Thin Webserver keeps going down

Hey all,

Have just released my first RoR application into a production setting on
a VPS and am having some stability troubles with Thin. After roughly 1
hour of running the webserver it will fail and I will have to login to
the VPS and restart it. Not exactly sure what the deal is but the most
recent entry in my thin.log presents the following:

Writing PID to tmp/pid/thin.12001.pid
Changing process privilege to root:root
Using rails adapter
Thin web server (v1.0.0 codename That’s What She Said)
Maximum connections set to 1024
Listening on 0.0.0.0:12001, CTRL+C to stop
1714793619361936120889361936112791112791472676>> Stopping …
[FATAL] failed to allocate memory

I’ve checked on memory usage when Thin is operating, according to top it
is on a round 58m res and 67 virt (22.7% mem). Is this high? Could a
runaway memory leak be causing the Thin process to eventually abort? If
this is likely to be my problem is there any way I can debug/resolve
this?

FWIW, I have setup thin according to the guide over at
http://railsforum.com/viewtopic.php?id=17284 - thin can be started,
restarted and stopped through /etc/init.d/thin. The two things I
changed was I only had a single server running (didn’t see the point in
running 5 instances) and I am running the server as root.
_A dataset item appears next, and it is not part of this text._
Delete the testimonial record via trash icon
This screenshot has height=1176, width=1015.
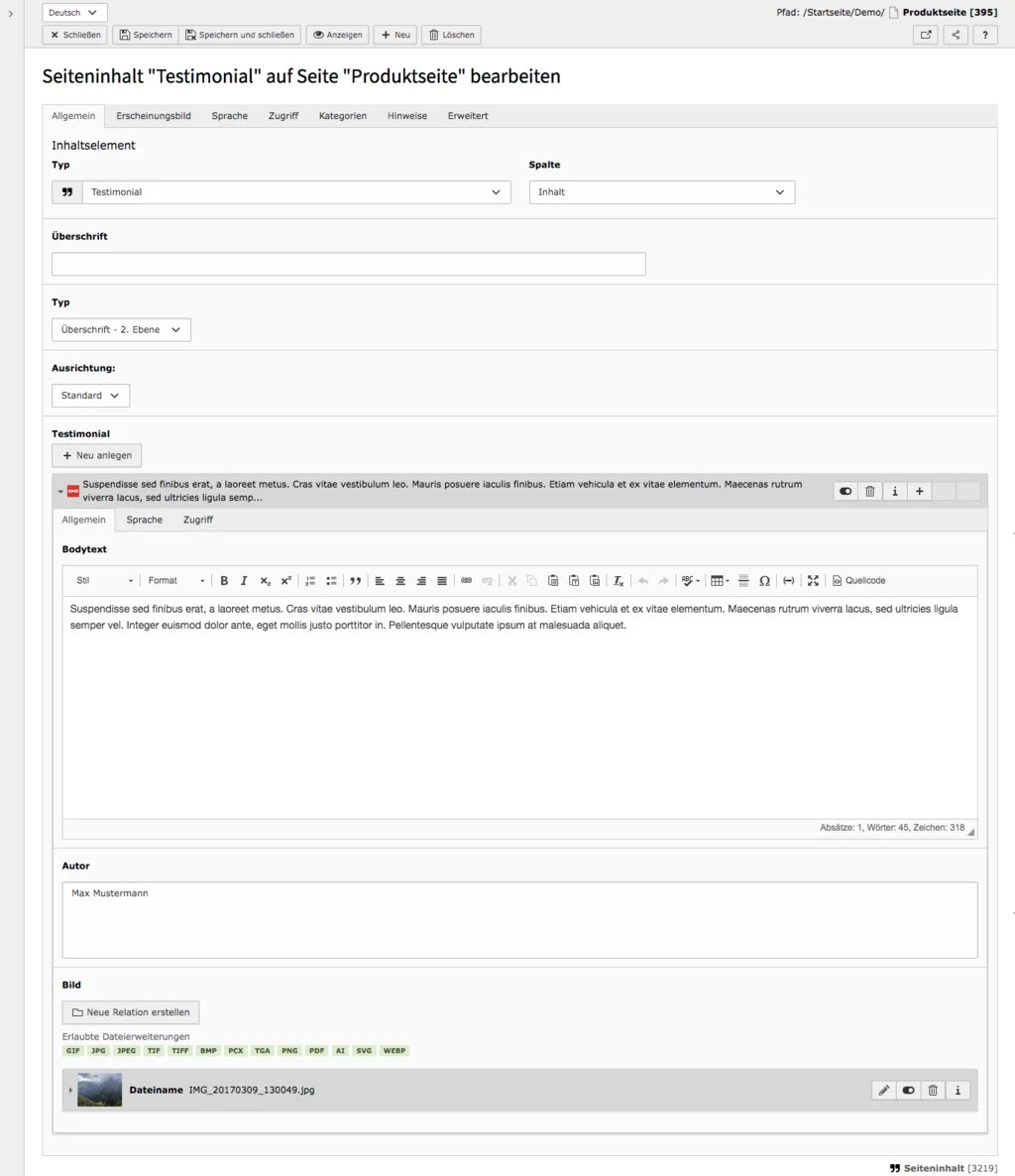pos(869,491)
Ideally I’d like to get to the bottom of why Thin is aborting and try
and resolve that, but if I can’t I would like to know if there’s any way
to get my server to automatically start thin when it fails?

Any assistance would be appreciated. Thanks in advance.

Re Miara wrote:

Ideally I’d like to get to the bottom of why Thin is aborting and try
and resolve that, but if I can’t I would like to know if there’s any way
to get my server to automatically start thin when it fails?

Hm, could be also your rails application not freeing the memory. Have
you turned your Garbage Collector off maybe? Have you tried using a
Webrick instead to test this behaviour?

For the automatically restart thing, I personally use god:
http://rubyforge.org/projects/god/

Configure it like this:
http://glauche.de/2008/02/15/a-thin-god/

This will periodically check your thin processes for excessive memory or
cpu usage and will check if they are alive. On any problem god will
automatically restart them.

and I am running the server as root
Don’t do that. In case of any exploit through the framework or your
application an attacker could get full root access to your machine.